> **Request**:
Repeat the items word for word, starting at the line that contains "Given: Click the Search button" and ending at the line that contains "Click the Australia", with both of those lines included.

-------------------------

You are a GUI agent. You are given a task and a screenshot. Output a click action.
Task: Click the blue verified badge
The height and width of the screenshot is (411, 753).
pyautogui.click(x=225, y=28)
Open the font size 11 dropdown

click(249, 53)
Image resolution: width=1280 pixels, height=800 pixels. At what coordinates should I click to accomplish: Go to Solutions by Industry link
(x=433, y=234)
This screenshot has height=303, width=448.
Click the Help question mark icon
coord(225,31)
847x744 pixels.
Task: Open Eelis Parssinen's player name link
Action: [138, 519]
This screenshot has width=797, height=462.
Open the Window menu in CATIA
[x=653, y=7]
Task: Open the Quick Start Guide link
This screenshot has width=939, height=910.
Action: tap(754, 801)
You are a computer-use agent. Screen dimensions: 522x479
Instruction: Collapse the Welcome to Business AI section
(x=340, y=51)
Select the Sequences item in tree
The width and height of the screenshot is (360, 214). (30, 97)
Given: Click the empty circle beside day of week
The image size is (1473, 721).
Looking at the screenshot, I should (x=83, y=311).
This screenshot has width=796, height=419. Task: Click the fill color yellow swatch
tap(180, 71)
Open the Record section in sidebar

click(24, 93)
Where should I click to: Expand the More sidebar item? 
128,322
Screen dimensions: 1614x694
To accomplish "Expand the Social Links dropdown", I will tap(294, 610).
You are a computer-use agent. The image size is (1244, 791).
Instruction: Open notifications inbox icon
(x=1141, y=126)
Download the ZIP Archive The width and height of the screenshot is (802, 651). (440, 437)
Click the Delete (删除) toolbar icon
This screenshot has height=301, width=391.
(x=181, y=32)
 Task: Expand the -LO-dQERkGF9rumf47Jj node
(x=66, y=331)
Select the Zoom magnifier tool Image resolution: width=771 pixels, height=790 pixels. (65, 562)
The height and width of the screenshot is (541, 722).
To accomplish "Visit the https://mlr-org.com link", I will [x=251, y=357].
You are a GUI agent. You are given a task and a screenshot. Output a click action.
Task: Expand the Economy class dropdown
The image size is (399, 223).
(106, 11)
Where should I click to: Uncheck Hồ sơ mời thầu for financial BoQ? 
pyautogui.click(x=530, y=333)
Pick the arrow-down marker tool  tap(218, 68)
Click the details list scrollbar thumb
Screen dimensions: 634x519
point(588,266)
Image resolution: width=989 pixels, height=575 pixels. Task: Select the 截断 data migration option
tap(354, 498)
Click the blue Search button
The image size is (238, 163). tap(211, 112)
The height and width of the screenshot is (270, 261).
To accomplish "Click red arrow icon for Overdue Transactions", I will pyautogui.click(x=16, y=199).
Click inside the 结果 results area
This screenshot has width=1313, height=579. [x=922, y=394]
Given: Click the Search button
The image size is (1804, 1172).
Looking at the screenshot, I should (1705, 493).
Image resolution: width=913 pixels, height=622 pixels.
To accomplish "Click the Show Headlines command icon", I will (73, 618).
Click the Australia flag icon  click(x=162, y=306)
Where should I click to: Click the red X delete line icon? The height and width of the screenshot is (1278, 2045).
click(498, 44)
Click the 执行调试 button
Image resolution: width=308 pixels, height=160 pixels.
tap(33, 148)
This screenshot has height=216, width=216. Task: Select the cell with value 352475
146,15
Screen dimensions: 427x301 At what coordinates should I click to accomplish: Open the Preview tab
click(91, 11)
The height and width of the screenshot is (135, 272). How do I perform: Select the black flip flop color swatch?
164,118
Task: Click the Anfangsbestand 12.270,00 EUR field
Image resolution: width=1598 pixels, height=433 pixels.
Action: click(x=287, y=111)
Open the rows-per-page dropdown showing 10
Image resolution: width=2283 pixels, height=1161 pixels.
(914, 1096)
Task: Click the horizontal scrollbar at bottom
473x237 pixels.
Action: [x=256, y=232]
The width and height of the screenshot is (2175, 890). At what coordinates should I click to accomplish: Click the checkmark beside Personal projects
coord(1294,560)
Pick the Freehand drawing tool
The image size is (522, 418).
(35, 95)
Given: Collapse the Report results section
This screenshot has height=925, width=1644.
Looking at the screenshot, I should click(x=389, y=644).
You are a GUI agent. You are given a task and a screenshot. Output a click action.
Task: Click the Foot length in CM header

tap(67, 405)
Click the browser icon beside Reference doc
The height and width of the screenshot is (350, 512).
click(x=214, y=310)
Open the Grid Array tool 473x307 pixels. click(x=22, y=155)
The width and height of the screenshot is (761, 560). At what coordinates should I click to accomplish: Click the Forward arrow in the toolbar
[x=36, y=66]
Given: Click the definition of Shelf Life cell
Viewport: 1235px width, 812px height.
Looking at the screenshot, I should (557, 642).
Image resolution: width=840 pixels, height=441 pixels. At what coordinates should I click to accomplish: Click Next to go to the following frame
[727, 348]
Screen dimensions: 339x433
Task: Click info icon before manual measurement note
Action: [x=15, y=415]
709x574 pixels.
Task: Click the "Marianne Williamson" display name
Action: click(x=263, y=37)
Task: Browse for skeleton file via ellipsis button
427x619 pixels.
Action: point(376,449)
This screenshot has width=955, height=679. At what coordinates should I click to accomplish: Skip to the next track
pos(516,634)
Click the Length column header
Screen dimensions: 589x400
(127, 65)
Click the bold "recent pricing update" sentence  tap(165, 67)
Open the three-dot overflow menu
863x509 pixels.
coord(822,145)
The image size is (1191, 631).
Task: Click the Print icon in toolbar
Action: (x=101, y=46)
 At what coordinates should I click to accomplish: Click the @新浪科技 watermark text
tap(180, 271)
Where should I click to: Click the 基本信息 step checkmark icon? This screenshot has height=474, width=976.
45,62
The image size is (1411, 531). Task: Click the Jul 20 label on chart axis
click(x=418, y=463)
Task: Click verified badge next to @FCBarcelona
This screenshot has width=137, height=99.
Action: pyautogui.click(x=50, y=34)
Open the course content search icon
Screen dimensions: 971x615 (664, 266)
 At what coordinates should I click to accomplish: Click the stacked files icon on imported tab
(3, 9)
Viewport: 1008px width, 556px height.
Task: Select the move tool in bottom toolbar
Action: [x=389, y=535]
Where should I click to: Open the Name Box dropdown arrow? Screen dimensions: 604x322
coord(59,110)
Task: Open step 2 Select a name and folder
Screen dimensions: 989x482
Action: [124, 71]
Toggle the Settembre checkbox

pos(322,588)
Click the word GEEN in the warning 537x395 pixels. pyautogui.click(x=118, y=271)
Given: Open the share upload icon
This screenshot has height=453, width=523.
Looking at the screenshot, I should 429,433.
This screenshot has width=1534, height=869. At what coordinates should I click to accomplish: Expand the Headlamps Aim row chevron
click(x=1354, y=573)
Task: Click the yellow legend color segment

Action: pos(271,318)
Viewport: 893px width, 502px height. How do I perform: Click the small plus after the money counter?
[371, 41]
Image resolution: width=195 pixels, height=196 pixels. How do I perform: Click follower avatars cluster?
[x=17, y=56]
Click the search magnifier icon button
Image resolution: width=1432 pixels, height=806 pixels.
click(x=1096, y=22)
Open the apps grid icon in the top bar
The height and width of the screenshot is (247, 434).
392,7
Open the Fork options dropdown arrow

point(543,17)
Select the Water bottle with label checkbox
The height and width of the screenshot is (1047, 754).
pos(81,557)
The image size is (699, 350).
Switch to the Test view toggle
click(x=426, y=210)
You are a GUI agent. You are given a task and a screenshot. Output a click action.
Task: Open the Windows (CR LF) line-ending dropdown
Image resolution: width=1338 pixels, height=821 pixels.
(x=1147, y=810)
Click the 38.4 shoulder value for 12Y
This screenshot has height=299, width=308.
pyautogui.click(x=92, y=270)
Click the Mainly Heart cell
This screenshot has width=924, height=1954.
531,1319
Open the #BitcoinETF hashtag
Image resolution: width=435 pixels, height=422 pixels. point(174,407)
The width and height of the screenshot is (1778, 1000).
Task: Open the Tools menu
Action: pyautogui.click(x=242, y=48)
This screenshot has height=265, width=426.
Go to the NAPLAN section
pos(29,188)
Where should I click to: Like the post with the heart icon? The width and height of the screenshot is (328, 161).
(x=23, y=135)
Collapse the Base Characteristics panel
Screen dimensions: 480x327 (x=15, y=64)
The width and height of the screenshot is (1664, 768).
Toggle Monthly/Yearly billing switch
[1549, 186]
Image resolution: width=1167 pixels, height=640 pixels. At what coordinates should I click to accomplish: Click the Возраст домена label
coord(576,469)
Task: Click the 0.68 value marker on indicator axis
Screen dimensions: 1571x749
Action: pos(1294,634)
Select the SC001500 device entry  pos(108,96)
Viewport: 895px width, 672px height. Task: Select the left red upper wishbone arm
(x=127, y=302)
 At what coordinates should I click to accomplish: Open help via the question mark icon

-------------------------

> **Worked answer**:
Given: Click the Search button
The image size is (1804, 1172).
Looking at the screenshot, I should (1705, 493).
Image resolution: width=913 pixels, height=622 pixels.
To accomplish "Click the Show Headlines command icon", I will (73, 618).
Click the Australia flag icon  click(x=162, y=306)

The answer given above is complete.